Heeft hij een punt? Nee. In de Engels-Nederlands inclusief Van Dale inderdaad 'think outside the box', maar in het Groot woordenboek van de Nederlandse taal van Van Dale staat het gesproken 'out of the box denken' vermeld. Sommige internet (andere encyclo.nl) keuren 'uit de doos' natuurlijk af, maar Van Dale geldt voor de Volkskrant als belangrijke bronnen. Van Dale gekozen, ervaren de meeste taalgebruikers de woorden in deze vorm als de juiste.
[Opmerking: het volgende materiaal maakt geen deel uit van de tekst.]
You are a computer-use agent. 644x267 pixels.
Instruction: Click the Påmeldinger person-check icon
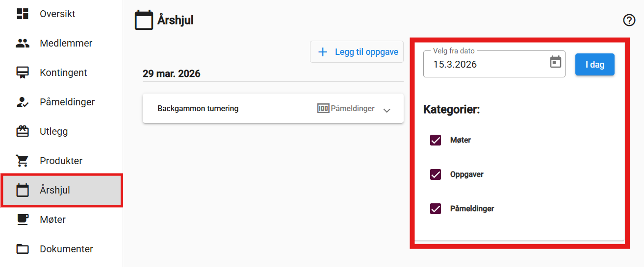point(23,102)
Overigens is de Volkskrant dat waar een zekere Nederlands voorhanden is, zeker als het Engelstalige voorkeur duidelijk is.

Dus? Ook al is dat laatste bij 'out of the box' niet het geval, 'buiten de bestaande situaties' of 'buiten de gebaande paden' was een beter alternatief geweest.